Location
- Dr. Roux Street Rose Hill Mauritius

Information
- School type: Private secondary school
- Motto: Cruci Dum Spiro Fido (While I Live, I Believe in the Cross)
- Denomination: Roman Catholic
- Established: 1951
- Rector: Cathy de Cazanove
- Gender: Girls'
- Age range: 11–18
- Average class size: 32
- Language: French & English
- Hours in school day: 6 hours
- Classrooms: many classes more than 30.
- Colour: Green
- Sports: Volleyball, football, basketball, badminton and swimming classes are offered to form 1-2 at Serge Alfred swimming pool
- Newspaper: school magazine

= Loreto College of Rose-Hill =

Loreto College Rose Hill is a private secondary girls' school in Rose Hill, Mauritius. One of seven Loreto College campuses in Mauritius, it opened in 1951. Cathy de Cazanove is the current rector and the asst. rector is Geraldine Bouquet André.

==History==
On 8 September 1845, a small community of Loreto Sisters arrived in Mauritius, led by Sister Augustin Hearne. Consisting of a group of eight sisters from England, they installed in Port-Louis and opened a non-paying secondary school. In the following years they opened three more secondary schools in Curepipe, Quatre-Bornes and St-Pierre. In 1951, a fifth secondary school in Rose-Hill was opened.

==Curriculum==
Loreto College Rose Hill is the only non-paying secondary school which offers German language as a subject which is compulsory from Grade 7 to Grade 9. Moreover, some students also choose German language for their A-level. Loreto College Rose Hill also offers Hindi language as a subject.

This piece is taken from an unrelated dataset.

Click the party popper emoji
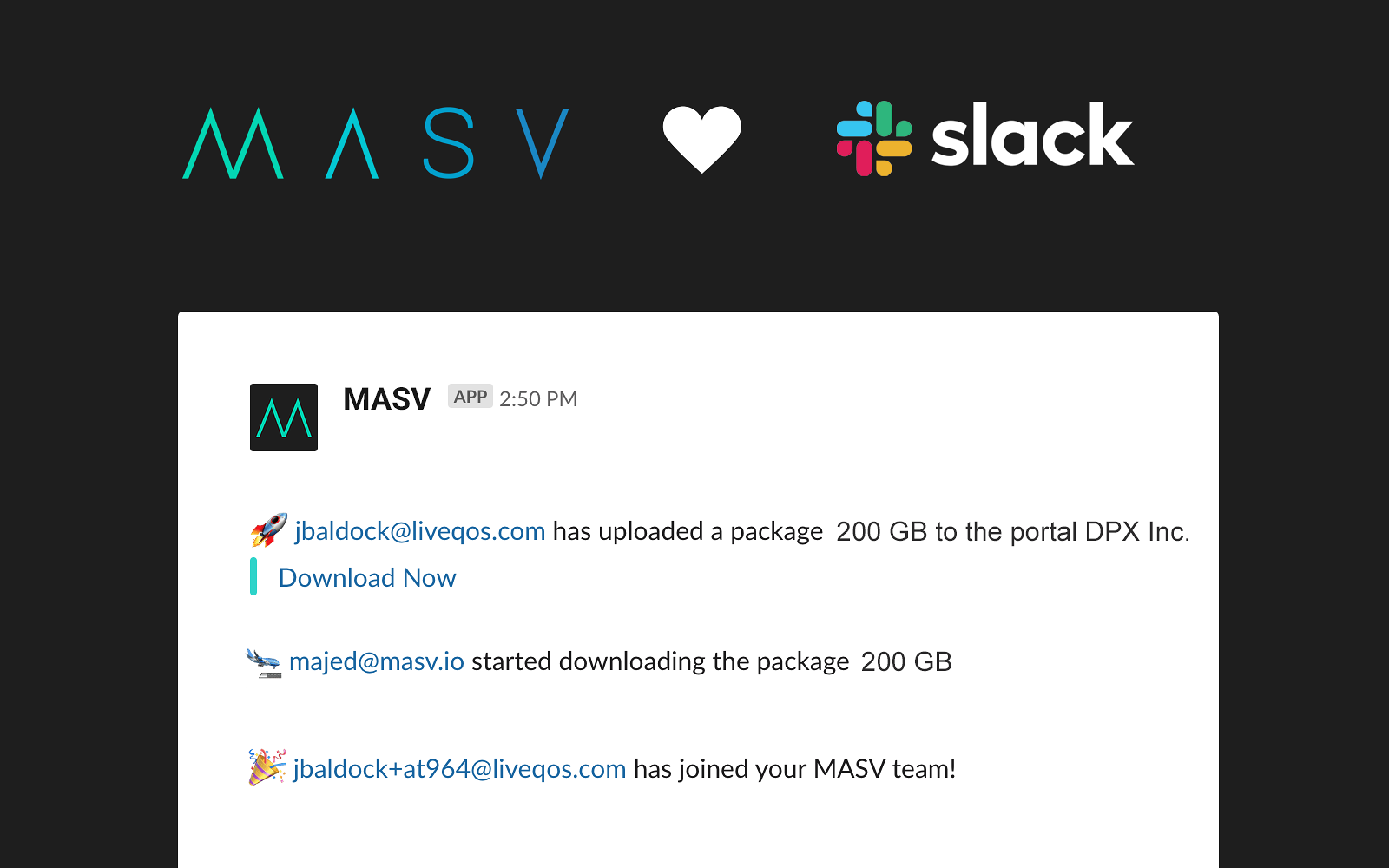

The school is equipped with a biology, chemistry, physics and Junior Lab. Also, three art rooms and a Design lab.

==Sports and traditions==
LCRH has a gymnasium in which the regional competitions are held every year, most of the time for the volleyball competition.

The school's students participate in a variety of sports including basketball, football, handball, netball, and volleyball. They are particularly known for volleyball and hold an annual volleyball tournament.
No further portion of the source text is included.